(WORK TO BE COMPLETED):
Where in the data below does the word "plus" appear? Copy each line that holds it.

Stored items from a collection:
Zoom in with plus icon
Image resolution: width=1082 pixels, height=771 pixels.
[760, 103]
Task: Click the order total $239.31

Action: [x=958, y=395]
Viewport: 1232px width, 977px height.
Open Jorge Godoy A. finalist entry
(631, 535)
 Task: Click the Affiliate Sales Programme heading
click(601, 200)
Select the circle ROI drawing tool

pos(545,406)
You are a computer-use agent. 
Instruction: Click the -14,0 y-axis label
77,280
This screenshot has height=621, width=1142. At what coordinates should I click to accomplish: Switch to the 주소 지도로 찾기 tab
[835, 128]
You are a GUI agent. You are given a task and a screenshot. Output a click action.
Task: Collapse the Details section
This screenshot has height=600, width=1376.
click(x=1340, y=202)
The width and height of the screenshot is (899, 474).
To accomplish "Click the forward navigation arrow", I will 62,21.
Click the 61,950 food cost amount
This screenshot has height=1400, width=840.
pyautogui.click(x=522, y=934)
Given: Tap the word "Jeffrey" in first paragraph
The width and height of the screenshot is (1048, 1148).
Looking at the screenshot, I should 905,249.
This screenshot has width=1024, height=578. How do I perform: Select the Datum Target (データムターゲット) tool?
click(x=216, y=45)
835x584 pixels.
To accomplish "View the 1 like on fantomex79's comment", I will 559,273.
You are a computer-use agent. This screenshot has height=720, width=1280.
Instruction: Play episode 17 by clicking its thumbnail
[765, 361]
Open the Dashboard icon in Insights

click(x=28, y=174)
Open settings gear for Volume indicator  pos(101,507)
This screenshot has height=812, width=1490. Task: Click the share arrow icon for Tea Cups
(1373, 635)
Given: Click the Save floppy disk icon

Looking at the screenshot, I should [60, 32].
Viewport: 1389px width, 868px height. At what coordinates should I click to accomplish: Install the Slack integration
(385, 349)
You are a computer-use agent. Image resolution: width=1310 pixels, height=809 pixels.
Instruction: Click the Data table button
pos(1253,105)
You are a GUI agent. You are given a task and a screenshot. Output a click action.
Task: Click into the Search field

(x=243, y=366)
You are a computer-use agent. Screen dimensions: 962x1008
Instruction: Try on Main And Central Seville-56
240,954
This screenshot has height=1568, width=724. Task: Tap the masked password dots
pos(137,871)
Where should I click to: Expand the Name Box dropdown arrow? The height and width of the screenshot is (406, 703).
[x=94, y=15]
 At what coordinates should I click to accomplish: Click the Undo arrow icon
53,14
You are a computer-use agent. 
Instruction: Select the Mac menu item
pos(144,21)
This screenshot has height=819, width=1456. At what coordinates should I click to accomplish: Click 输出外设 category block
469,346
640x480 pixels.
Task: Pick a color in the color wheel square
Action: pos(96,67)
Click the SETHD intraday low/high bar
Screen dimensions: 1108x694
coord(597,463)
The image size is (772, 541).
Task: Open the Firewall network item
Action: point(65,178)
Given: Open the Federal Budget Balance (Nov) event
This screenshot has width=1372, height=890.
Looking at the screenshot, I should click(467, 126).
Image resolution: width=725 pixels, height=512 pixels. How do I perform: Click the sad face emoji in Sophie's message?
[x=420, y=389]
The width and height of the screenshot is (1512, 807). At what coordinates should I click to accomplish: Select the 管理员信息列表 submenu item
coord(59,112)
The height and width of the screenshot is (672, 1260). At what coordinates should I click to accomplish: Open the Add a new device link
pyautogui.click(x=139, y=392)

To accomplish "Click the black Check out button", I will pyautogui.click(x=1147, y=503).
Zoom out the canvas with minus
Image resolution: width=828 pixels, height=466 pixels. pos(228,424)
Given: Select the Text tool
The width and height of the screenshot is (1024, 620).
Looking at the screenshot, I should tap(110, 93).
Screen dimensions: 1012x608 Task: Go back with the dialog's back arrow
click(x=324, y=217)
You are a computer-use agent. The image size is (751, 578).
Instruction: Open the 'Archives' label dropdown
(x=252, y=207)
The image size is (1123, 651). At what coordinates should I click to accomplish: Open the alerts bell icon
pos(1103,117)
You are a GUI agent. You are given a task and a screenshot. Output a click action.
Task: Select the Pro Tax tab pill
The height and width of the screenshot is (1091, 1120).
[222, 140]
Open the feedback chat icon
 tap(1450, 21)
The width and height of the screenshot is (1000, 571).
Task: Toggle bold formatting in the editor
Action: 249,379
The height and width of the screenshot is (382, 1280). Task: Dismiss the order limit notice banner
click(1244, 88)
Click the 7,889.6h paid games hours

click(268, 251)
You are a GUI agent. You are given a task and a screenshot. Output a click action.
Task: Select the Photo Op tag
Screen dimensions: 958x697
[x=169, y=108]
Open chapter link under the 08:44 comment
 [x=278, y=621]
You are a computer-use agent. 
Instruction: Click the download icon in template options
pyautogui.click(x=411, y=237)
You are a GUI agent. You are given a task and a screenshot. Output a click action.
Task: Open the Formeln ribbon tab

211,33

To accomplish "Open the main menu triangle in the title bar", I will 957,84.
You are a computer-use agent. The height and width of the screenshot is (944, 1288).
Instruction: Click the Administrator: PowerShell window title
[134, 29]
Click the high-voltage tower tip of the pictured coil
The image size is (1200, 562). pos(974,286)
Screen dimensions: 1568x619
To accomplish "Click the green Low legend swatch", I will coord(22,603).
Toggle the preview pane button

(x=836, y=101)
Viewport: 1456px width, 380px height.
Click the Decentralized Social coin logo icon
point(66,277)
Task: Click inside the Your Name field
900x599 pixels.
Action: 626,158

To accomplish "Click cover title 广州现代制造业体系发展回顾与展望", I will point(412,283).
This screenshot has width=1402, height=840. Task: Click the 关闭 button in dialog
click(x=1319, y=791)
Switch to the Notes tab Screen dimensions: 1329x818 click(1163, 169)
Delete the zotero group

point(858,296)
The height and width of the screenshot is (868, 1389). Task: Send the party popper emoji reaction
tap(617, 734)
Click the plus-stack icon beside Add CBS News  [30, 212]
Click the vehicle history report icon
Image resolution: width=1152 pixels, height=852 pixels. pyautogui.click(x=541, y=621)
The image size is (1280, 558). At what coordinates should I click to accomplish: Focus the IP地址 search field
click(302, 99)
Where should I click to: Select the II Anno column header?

(ANSWER TO THE EXERCISE):
Zoom in with plus icon
Click the plus-stack icon beside Add CBS News  [30, 212]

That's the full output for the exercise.